• DATA TO PROCESS:
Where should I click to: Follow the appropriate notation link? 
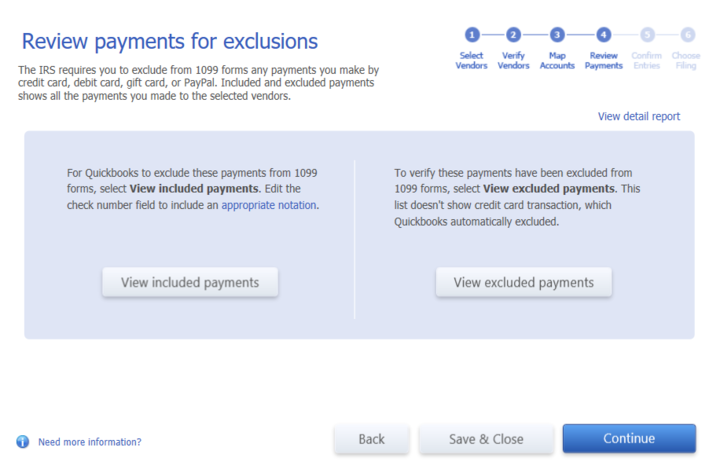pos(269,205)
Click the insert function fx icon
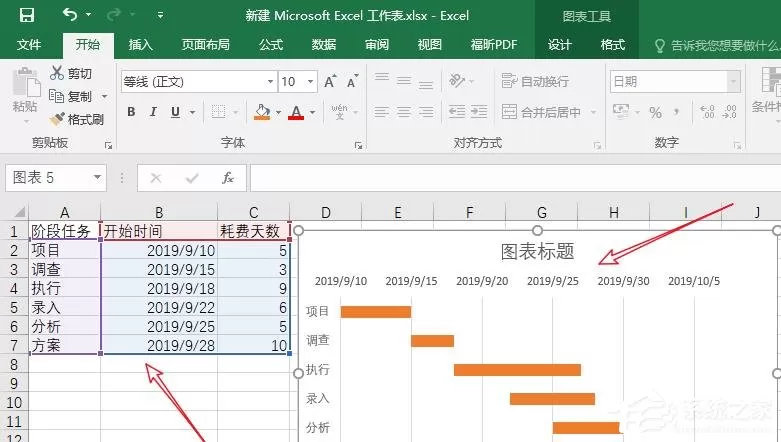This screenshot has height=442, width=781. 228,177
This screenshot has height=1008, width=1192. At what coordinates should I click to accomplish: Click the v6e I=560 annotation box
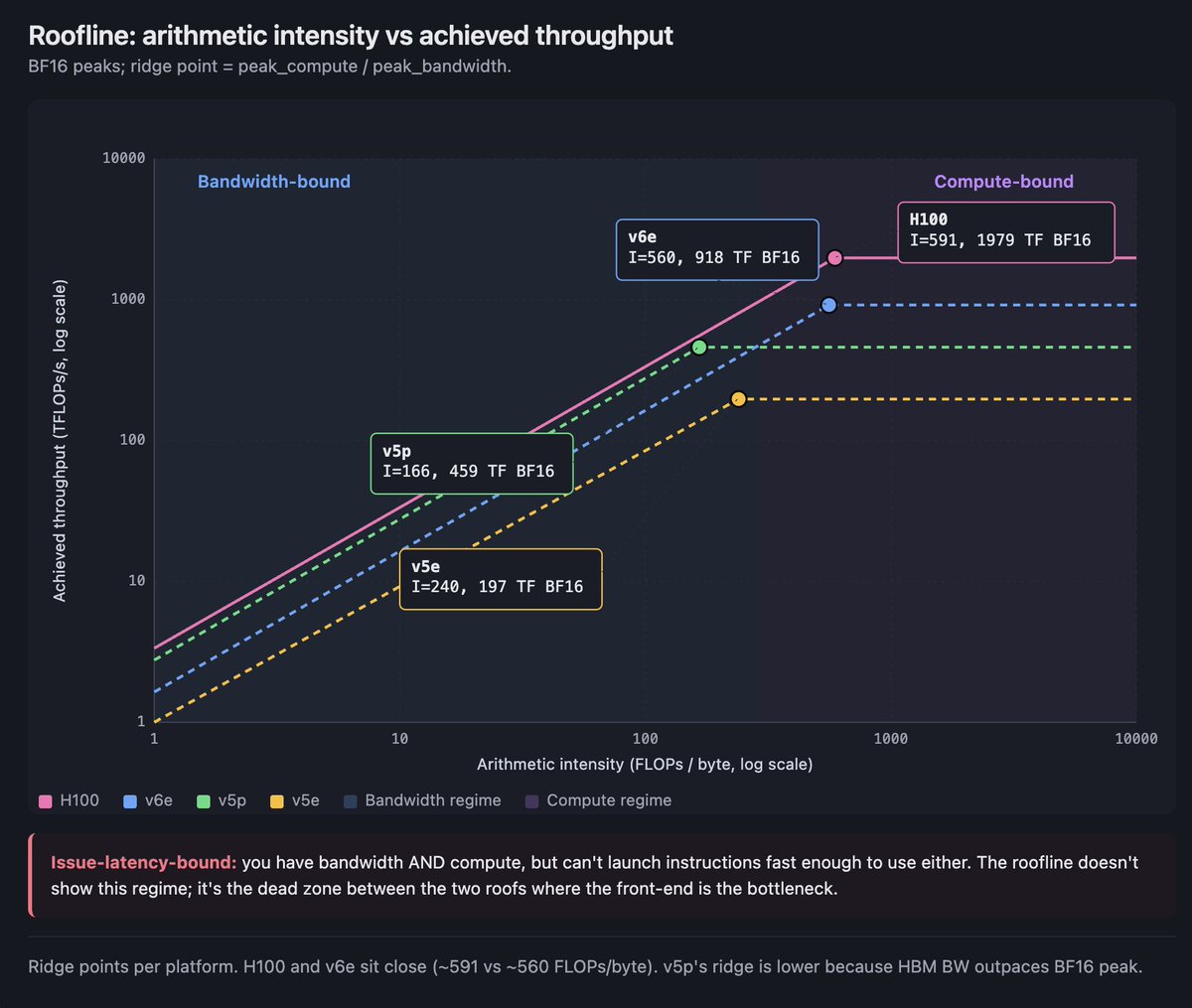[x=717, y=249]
==
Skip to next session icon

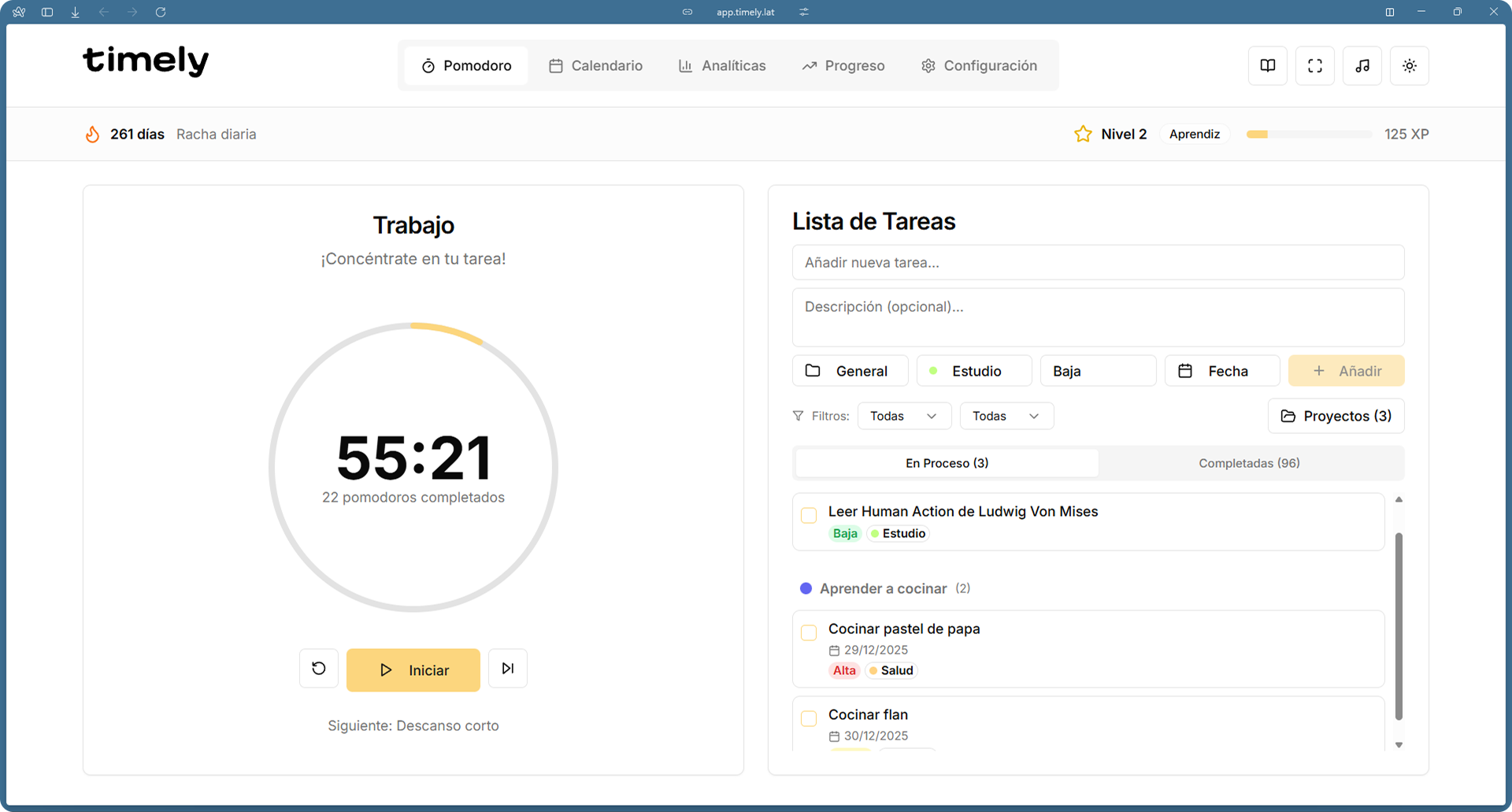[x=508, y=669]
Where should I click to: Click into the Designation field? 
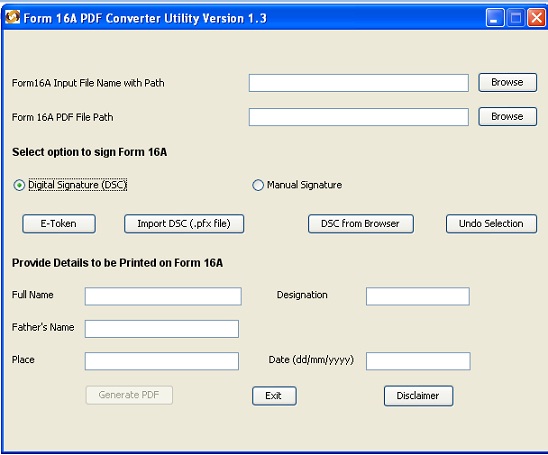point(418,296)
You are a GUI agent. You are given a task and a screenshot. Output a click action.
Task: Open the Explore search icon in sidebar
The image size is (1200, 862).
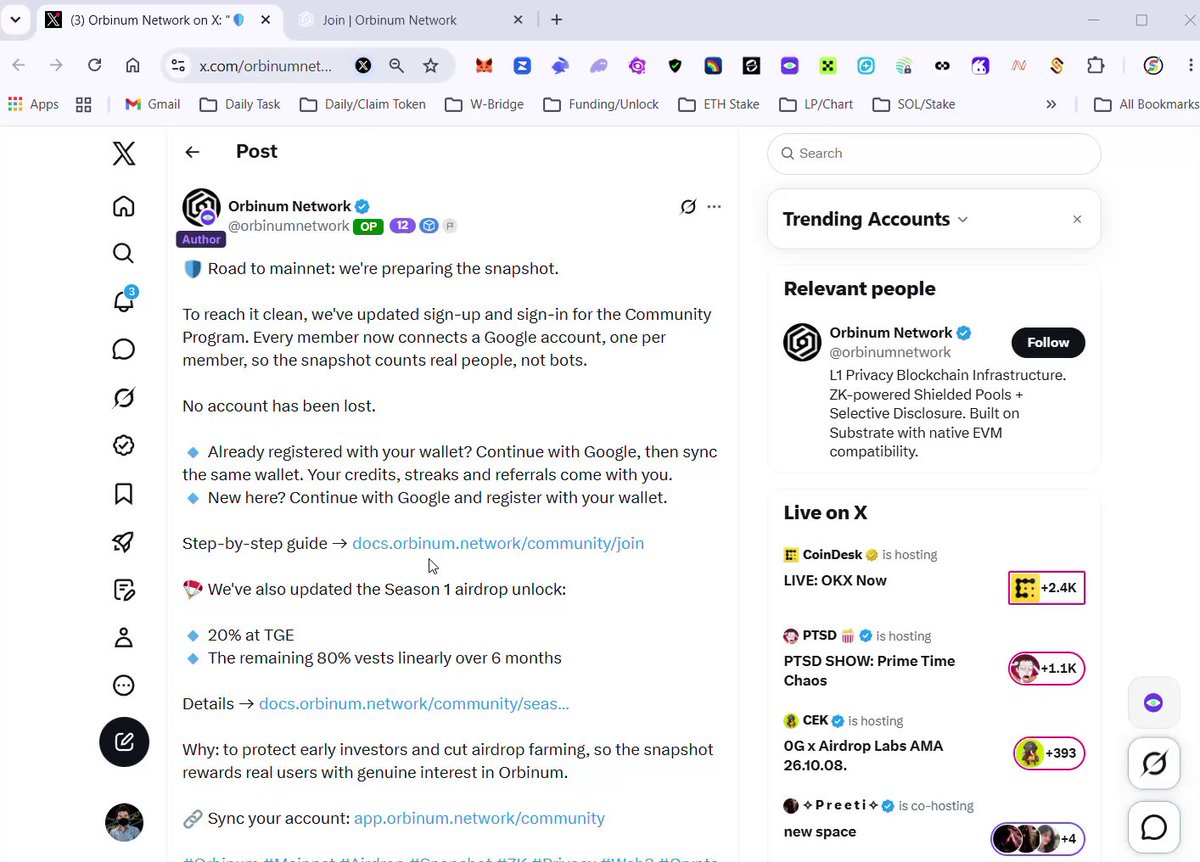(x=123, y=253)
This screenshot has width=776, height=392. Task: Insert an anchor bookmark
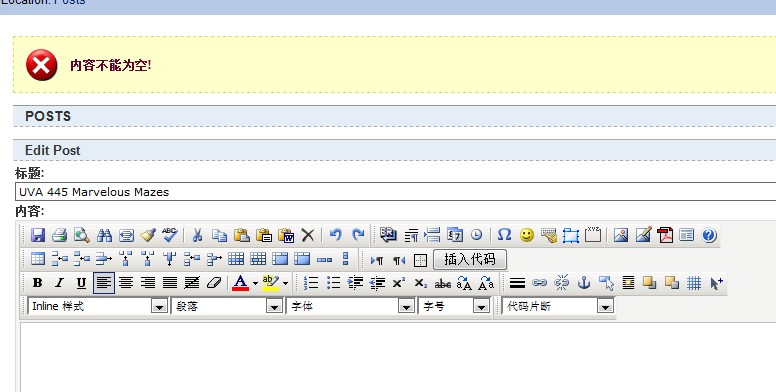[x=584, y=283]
...
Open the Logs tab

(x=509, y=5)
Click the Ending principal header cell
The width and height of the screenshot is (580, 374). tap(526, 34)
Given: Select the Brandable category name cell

• WORK TO BE COMPLETED:
In the listing above, transcribe exactly everything from the line containing "Click the Ending principal header cell" down to the line containing "Given: Select the", including both and nothing more.

• TASK RESPONSE:
Click the Ending principal header cell
The width and height of the screenshot is (580, 374). tap(526, 34)
Given: Select the Brandable category name cell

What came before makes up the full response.